When you’re missing one or more teeth or you receive the news that you need to have a tooth extracted, you may feel overwhelmed by the thought of planning for tooth replacement. Adding an additional surgical procedure like dental implant placement into this mix, can take overwhelmed to completely stressed. If you’re thinking about replacing one or more missing teeth with dental implant supported tooth replacement, take a deep breath. This may seem like a complex treatment option, but let’s take it one step at a time. This section discusses the implant placement procedure. It can be performed under a local anaesthetic although in some cases, a general anaesthetic is required. The insertion of a dental implant involves several stages which include:
Insertion of the dental implant;
- Fitting of the false tooth (crown)
Delayed implant placement is associated with good quality bone that is fully functional at time of implant placement.
Dental implant surgery is usually an outpatient surgery performed in stages:
- Your damaged tooth is removed.
- Your jawbone is prepared for surgery, a process that may involve bone grafting.
- After your jawbone heals, your oral surgeon places the dental implant metal post in your jawbone.
- You go through a healing period that may last several months.
- Your oral surgeon places the abutment, which is an extension of the implant metal post. (In some cases, when the implant is very stable, this can be done at the same time that the implant is placed.)
- After the soft tissue heals, your dentist will make molds of your teeth and jawbone and later place the final tooth or teeth.
- The entire process can take many months from start to finish. Much of that time is devoted to healing and waiting for the growth of new bone in your jaw.
Dental implants are non-removable dental devices that can replace lost teeth and help preserve the jawbone. An implant, which is essentially a small titanium screw, will be surgically placed into the upper or lower jawbone. When the entire treatment is completed, the implants will replicate the look and feel of natural teeth, so there will be no slipping or sliding as with removable dentures.
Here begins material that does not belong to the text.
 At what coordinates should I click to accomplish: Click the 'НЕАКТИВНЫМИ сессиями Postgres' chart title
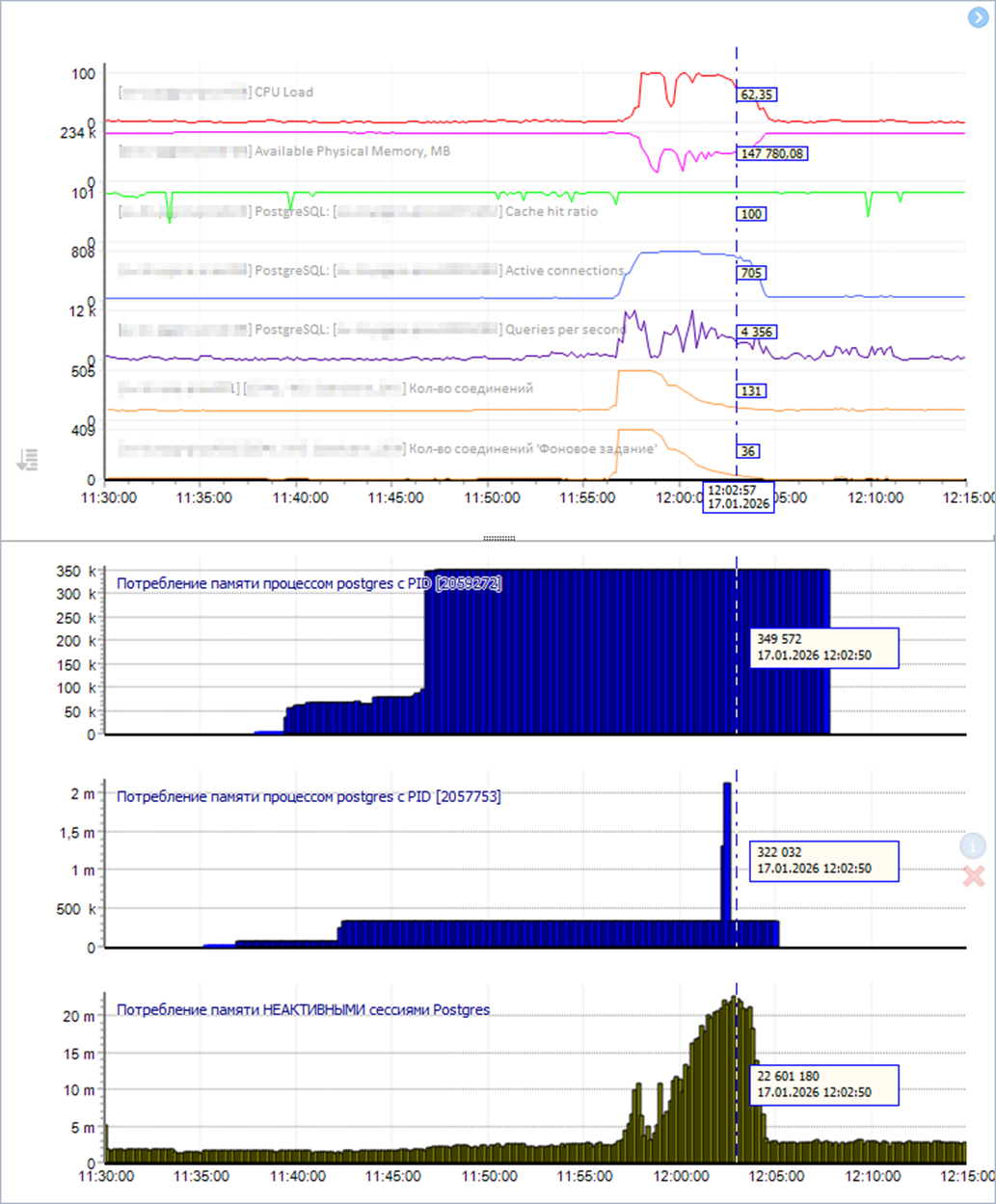(303, 1010)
The first step of getting dental implants is the placement. This is a minor surgical procedure where one of the doctors will precisely position the titanium post(s) within your jaw. They’ll choose the positions based on a number of x-rays and scans. Afterward, you’ll be given 4-6 months to heal. During this time, the titanium will naturally bond with the surrounding jawbone, which is another reason why implants provide so much security. While you’re healing, you’ll wear a temporary restoration so that you’ll have new teeth from your very first visit. Once you have completely healed, you’ll return to our home/office to have your final restoration placed.
Step 1 – Schedule a Consultation Appointment
To get started, you’ll need to call to schedule a tooth replacement consultation with a trusted dentist who provides dental implant placement. During this initial visit, the dentist will examine your smile, review overall health, discuss any past surgeries, and answer your questions. At this time, you should review all of your tooth replacement options and try to find the best one for your unique situation. If you choose to proceed with dental implants, you should schedule out your entire treatment process to ensure treatment will fit your schedule and budget.
Step 2 – Your Dental Implant Placement Surgery
Dental implant placement is a minimally invasive surgical procedure. The dentist will need to make an incision into the gums and supportive jawbone structure. Then, an implant post is placed into the jaw. A protective cap is attached to the top of the implant. This protects the site from damage or infection as it heals and the implant fuses with the jawbone.
Step 3 – An Osseointegration Vacation
Following dental implant placement, you simply need to wait between three and six months. During this time, the dental implant post fuses with the supportive alveolar bone and gum tissues. This creates a natural support structure to anchor any number of replacement teeth just like a tooth root does.
Step 4 – Beautiful, Long Lasting, Full Smile
Following the osseointegration process, you’ll return to the dental office. The protective caps are removed, and your tooth replacement prosthetic is attached using an abutment piece. Finally, you go home with a flawlessly restored smile.